Users of Amazon Web Services will soon be able to orchestrate workflows across different AWS services and their own internal resources, using a new orchestration engine called the AWS Data Pipeline.
Amazon Chief Technology Officer Werner Vogels introduced the technology at the company's Re:Invent conference, held this week in Las Vegas. The service is now available in limited beta preview, though Vogels did not say when it would be commercially available, nor what the price would be.
The service can "automate the movement and processing of any amount of data using data-driven workflows and built-in dependency checking," according to a blog post AWS issued that further explained the technology.

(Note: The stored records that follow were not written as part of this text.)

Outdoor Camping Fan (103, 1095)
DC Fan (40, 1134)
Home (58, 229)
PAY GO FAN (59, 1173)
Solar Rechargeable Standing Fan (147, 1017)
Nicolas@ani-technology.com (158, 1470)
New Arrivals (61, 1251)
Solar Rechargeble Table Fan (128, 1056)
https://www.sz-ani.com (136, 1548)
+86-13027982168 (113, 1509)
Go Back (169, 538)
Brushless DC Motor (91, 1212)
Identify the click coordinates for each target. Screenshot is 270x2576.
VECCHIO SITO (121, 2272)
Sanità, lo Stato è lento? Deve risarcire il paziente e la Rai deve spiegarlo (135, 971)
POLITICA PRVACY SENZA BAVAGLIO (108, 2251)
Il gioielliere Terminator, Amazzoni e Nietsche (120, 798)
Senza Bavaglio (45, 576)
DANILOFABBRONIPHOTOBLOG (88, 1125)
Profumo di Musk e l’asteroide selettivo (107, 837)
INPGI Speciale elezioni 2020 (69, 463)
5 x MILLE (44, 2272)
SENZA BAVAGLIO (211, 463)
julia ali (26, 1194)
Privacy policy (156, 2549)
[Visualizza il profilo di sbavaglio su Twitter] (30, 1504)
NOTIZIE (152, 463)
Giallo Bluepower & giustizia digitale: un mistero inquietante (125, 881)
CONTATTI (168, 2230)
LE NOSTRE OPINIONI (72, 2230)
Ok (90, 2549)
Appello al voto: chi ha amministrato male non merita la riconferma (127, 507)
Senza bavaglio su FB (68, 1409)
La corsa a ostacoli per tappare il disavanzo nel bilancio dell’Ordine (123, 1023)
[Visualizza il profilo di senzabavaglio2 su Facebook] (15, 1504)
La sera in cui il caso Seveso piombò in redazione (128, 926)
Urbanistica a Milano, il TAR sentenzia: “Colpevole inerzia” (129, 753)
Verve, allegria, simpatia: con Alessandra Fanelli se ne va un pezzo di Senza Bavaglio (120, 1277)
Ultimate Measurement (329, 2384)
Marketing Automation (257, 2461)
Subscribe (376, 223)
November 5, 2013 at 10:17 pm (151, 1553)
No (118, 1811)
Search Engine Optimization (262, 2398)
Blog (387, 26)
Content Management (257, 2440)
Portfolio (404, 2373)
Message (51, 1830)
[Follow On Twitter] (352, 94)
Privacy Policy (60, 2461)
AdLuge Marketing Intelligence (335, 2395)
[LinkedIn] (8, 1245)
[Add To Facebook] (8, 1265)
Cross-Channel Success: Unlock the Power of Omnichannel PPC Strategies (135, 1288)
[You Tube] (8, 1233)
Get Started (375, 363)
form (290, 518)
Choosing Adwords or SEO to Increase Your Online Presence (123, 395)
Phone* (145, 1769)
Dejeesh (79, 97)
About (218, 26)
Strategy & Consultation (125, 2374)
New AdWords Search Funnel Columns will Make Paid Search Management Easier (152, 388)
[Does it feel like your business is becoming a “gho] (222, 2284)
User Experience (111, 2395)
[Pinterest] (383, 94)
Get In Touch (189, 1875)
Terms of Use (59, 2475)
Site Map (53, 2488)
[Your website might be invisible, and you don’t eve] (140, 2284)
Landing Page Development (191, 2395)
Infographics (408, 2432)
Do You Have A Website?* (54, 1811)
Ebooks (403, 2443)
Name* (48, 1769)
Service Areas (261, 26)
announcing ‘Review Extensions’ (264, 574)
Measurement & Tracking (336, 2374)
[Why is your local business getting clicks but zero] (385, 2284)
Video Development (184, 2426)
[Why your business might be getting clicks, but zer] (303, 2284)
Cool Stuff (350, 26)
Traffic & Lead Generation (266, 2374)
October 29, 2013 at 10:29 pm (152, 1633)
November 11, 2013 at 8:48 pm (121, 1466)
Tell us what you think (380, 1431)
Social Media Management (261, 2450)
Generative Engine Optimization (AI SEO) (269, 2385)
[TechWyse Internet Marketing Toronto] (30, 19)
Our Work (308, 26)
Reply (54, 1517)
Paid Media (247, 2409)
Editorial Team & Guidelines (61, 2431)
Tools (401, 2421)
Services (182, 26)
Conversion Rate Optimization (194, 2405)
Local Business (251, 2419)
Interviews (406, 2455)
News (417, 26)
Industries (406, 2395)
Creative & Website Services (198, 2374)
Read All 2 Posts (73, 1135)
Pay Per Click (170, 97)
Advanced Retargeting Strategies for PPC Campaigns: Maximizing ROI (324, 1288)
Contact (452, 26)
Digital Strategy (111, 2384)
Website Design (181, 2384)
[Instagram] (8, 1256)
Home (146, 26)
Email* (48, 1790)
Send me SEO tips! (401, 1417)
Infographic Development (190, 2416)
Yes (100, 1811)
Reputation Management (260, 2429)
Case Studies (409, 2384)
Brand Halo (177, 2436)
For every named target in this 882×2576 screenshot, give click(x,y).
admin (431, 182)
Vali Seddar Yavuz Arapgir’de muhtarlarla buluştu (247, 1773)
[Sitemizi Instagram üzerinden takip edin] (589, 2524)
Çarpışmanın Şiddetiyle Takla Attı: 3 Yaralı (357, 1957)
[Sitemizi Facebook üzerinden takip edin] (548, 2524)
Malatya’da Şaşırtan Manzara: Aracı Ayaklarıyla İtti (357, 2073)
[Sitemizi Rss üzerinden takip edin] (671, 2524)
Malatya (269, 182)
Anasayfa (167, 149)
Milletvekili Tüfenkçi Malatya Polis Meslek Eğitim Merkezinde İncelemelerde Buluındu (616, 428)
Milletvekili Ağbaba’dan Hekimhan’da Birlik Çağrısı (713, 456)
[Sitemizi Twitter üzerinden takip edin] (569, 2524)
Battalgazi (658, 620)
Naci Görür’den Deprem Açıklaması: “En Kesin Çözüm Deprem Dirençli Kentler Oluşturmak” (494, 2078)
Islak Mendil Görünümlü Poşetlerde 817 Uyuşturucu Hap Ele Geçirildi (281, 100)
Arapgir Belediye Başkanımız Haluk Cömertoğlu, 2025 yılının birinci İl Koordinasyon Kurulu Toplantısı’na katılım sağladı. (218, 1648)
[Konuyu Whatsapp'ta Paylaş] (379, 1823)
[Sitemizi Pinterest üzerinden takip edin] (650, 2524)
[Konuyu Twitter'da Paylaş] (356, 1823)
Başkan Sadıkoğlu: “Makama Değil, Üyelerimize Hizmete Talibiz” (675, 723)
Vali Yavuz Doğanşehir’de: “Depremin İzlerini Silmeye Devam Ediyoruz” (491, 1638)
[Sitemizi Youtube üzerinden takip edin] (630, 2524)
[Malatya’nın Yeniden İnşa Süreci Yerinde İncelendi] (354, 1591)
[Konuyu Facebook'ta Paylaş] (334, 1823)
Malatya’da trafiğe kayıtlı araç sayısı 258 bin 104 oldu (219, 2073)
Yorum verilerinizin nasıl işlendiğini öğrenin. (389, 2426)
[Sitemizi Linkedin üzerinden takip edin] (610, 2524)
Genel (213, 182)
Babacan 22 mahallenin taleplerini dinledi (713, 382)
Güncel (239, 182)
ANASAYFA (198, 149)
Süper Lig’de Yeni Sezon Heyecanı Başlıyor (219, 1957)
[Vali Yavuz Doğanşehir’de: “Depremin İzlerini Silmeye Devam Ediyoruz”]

Amazon designed the service to automate the process of parsing large sets of data. For example, one pipeline can move log data from an AWS EC2 (Elastic Cloud Compute) instance to the AWS S3 (Simple Storage Service) once a day, and then, once a week, evoke an analysis job on the data on an AWS Elastic MapReduce cluster.
To set up a workflow pipeline, the user identifies some data sources and describes the steps that AWS should take to process the data. The user would also identify the destination for the processed data as well as a schedule for when the pipeline should be executed. Preconditions can also be established that the service will check before executing a job, such as checking if a file that is needed for the operation exists.
Pipelines can run across EC2, Elastic MapReduce clusters, and the user's own hardware. Pipelines can be set up in the AWS Management Console or by writing a script.
This is not the first workflow engine on AWS. The company also launched the Amazon Simple Workflow in February. However, AWS Data Pipeline is more focused on executing data-driven jobs.
The AWS Data Pipeline is one of a number of announcements Amazon made at the conference. The company also unveiled a data warehouse service and an auto-discovery service to ease the management of its ElastiCache. It has also cut the prices of some of its storage services and created two new EC2 instance types, for high-memory usage and large data usage.